ALLIED - Weekly Market Report

By Thomas Chasapis

Market sentiment is a finicky thing to accurately capture and quantify, yet it plays a strong role in directing the market and gives a basis for any and all excess noted in terms of market noise.

The basic idea behind the below graph is to show the development, during the course of a year, of daily mid-closing levels of FFA contracts with swap period the next calendar year. In this particular case, we have taken FFA contracts with an underlying benchmark the Capesize 5TC figure. We have also extended this analysis to compare how equivalent contracts performed over the past 5 years (i.e., since 2017), with the sole purpose to see how returns varied over a 12-month period against different market regimes, asymmetries and trends that were present at each respective time frame.

In other words, this is a quantitative approach to capture sentiment (as presented exclusively through the paper market), while stepping, at the same time, beyond the typical cliché (and sometimes vague) use of this term.

It is evident that the current forward view for the upcoming year has completely collapsed during the latter half of the 3rd quarter, escaping at the same time, the typical seasonality patterns noted over the past 4 years or so. Strategies based on seasonality and historical trends are “well-intended”, but oftentimes insufficient to either diversify or hedge risks that apply within different market regimes.

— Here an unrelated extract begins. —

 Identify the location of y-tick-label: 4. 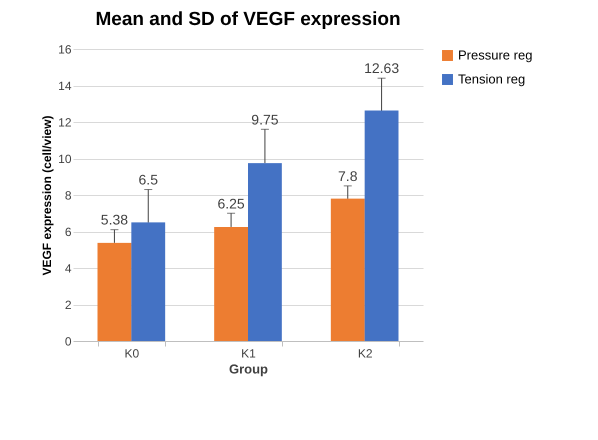
(68, 269).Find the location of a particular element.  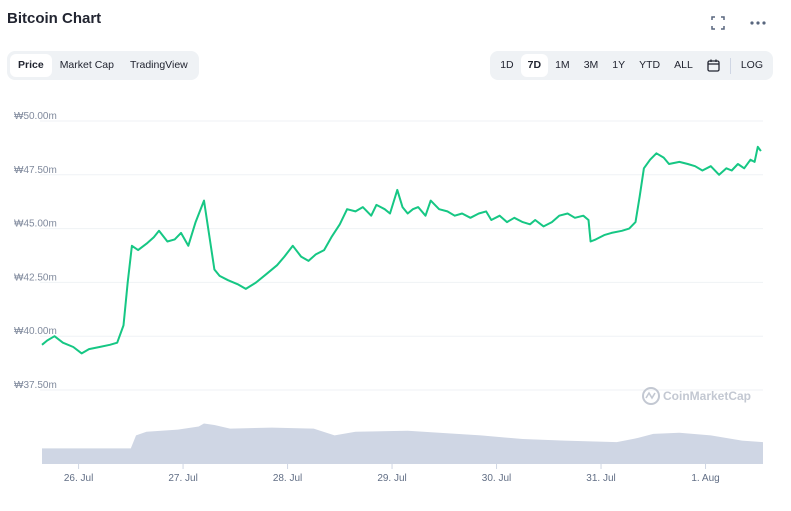

range-1m: 1M is located at coordinates (562, 65).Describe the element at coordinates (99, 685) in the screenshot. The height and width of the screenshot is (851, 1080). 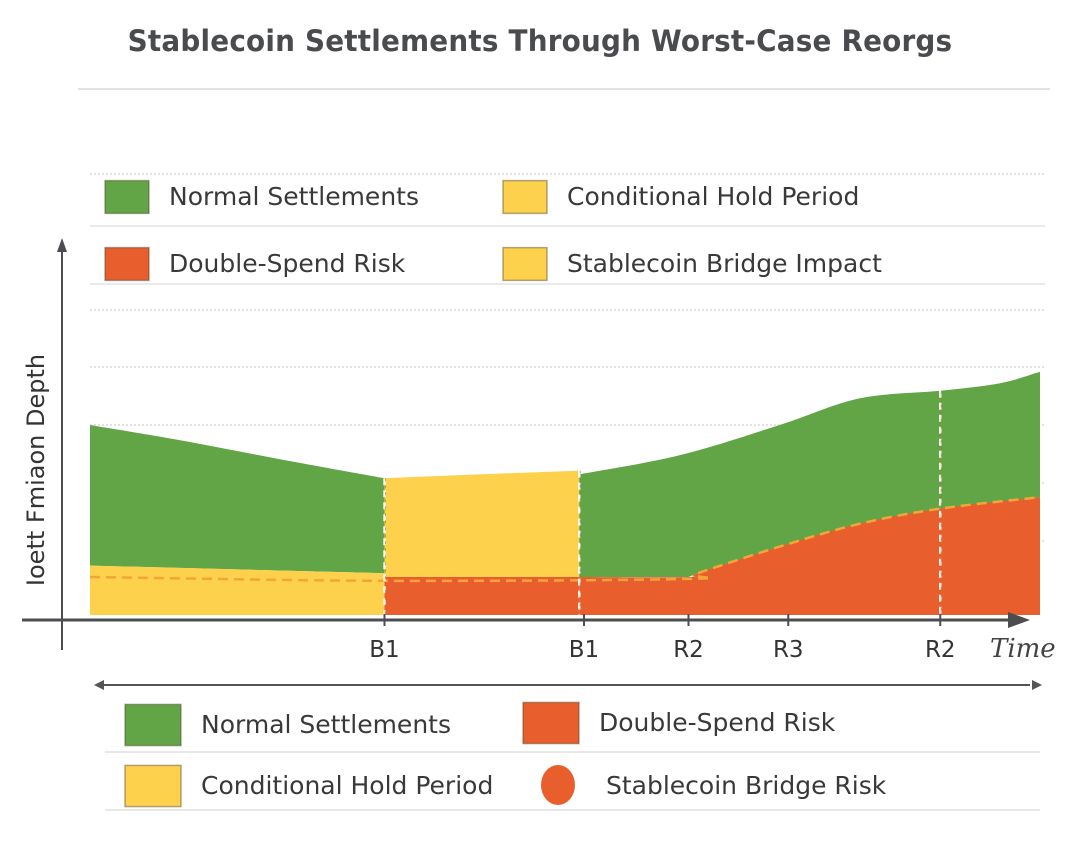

In relative terms, in fact, we are almost on par with the market in 2020, a time period of confusing market conditions and high uncertainty following the first big wave of the pandemic. The market, at the time, failed to even consider or capture any bull run that would (in retrospect) emerge over the course of the next year and a half (the actual average of the BCI 5TC for 2021 was roughly US$ 33,300/day).

Moreover, to this, we are just slightly higher than the market in 2017, a year following the market’s absolute bottoming out due to tonnage oversupply. 2017 was also the year in which we can place the onset of the market’s incremental rebalancing, followed by record scrapping and a considerable drop in orderbook figures. So, the question here is, are we at such a low point in terms of momentum and sentiment in the market?

We are of course in a state of fragile fundamentals and clouded global macro trends, which obviously play a key role in these exaggerations noted in the market. It is also worth pointing out how quickly the market adapts in order to correct periodical bubbles and excessive rallies. However, the current noise in the market (sometimes very well hidden and mispriced), is in itself a major source of systemic risk.